Margins surprised positively, expanding 180bps YoY. Consequently,
EBITDA growth was strong at 31.3% YoY.
• Management guided towards a pick-up in revenue growth, as
execution for large new projects ramp up. Financial closure of the
captive road BOT projects in West Bengal should result in
execution ramp-up in 2H.




• Sharp increase in borrowings, up 34% in 1H vs end-FY10 levels, is
a key concern. This was driven by Rs4.57bn increase in operating
cycle vs incremental sales of only Rs2.2bn. Management admitted
that liquidation of high receivables is the top-most priority.
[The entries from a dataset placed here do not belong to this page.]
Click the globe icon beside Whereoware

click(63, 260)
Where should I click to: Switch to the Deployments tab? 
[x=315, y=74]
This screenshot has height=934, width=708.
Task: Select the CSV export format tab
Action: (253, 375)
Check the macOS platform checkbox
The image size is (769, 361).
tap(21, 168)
• We remain concerned on the performance of the core construction
business weighed down by sluggish growth, coupled with
consistent increase in interest burden. FCCBs due end-FY11 would
further increase interest outgo.
Sluggish revenue growth in 2Q; 2H likely to be strong
• HCC’s 2Q revenues grew 13.6% YoY, lower than our estimates of 18%
growth. Post a 14% YoY revenue growth in 1H, management guided
towards a strong 2H, as execution ramps up for large new projects.
• EBITDA margin expanded 180bps YoY to 13.2%, higher than our
estimates. As a result, EBITDA was in line with our estimates.
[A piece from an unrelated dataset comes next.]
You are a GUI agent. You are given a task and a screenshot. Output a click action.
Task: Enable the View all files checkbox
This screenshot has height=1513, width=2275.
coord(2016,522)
• PAT increased 120% YoY to Rs121m, against our estimate of Rs222m,
as lower tax rate (26% in 2QFY11 vs 42% in 2QFY10) more than offset
the impact of 34% YoY (16% QoQ) increase in interest costs.
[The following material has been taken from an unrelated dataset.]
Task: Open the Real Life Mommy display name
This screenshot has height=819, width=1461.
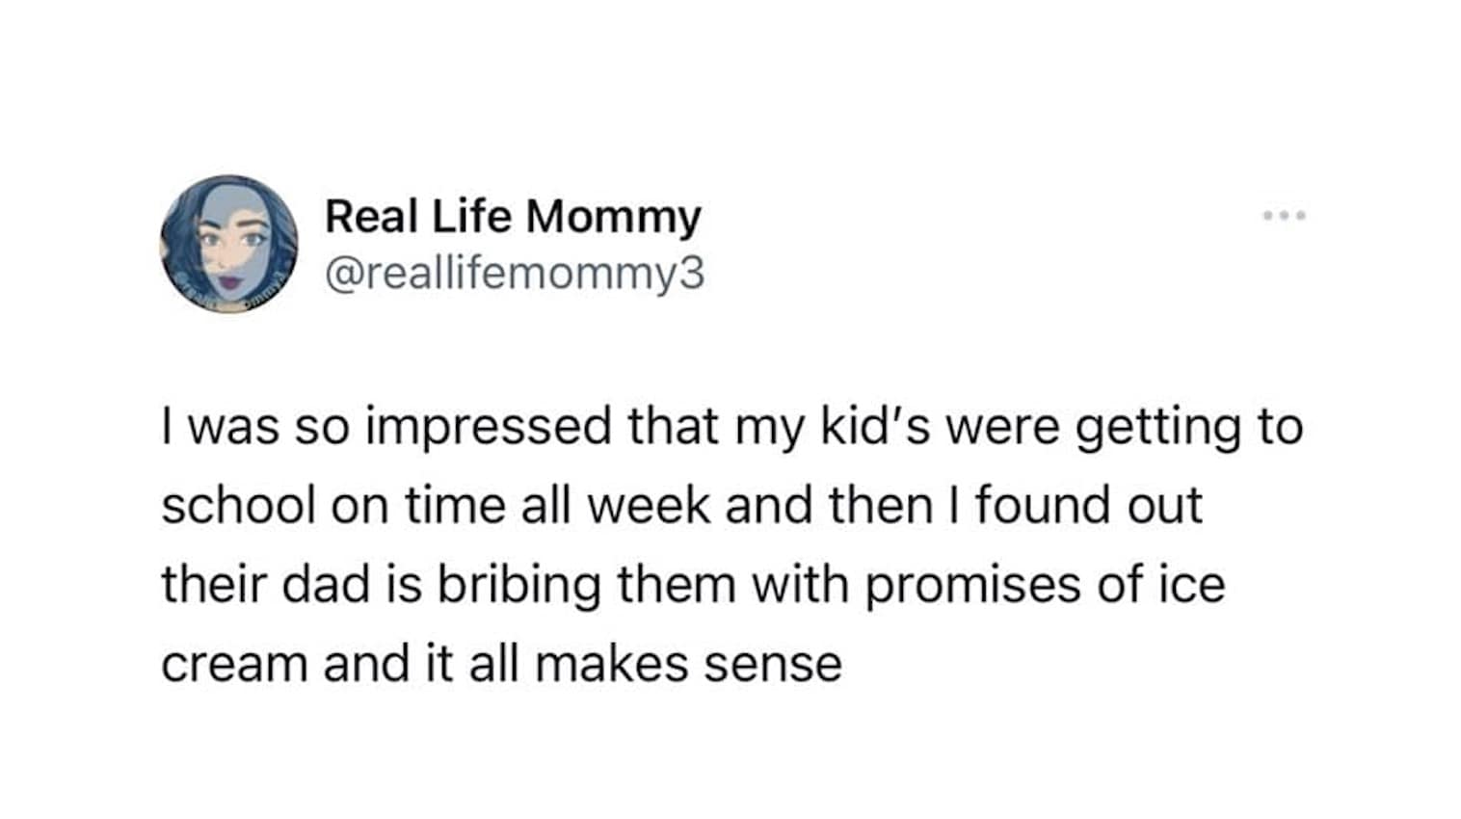Action: (513, 216)
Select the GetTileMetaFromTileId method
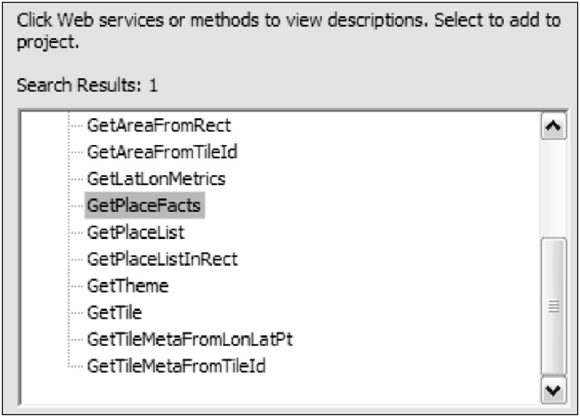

Sharp increase in borrowings as operating cycle lengthens
• 2Q interest costs at Rs671m were up 34% YoY and 16% QoQ. While
higher interest rates did hurt, the key concern is the Rs8.62bn (34%
increase) in debt levels in 1HFY11. Standalone net D:E of 1.9x
continues to remain high, despite the recent fund raising.
• Bulk of the increase was consumed by higher working-capital, up by
Rs4.57bn in 1HFY10. Debtors have increased by Rs6bn in 1HFY10 vs
incremental sales of Rs2.2bn during the period.


Improvement in performance of Karl Steiner
• For the quarter ended Sept-2010, Karl Steiner reported net profit of
CHF0.6m on total revenue of CHF171.3m. In contrast for the first two
months (5 May – 30 June), the company made losses at the net level.
• The company’s current order book stands at CHF789m. During the
quarter, Karl Steiner won two new projects worth CHF200m.
• HCC plans to utilise Karl Steiner’s expertise in the Indian building
construction market as a total services contractor.
Update on the real-estate portfolio in Vikhroli (Mumbai)
• Leasing for the phase-I of the 247 park (26% stake held by HCC) is
over, with 99.6% space leased out at an average rental of Rs70-71 psf.
• The company plans to start construction for phase-II over the next 3-4
months. Phase-II on completion would have a leasable area of 0.9m sqf.
• The company is in the process of obtaining approvals for the SRA
project in Vikhroli (E), with a saleable area of 1.5m sqf.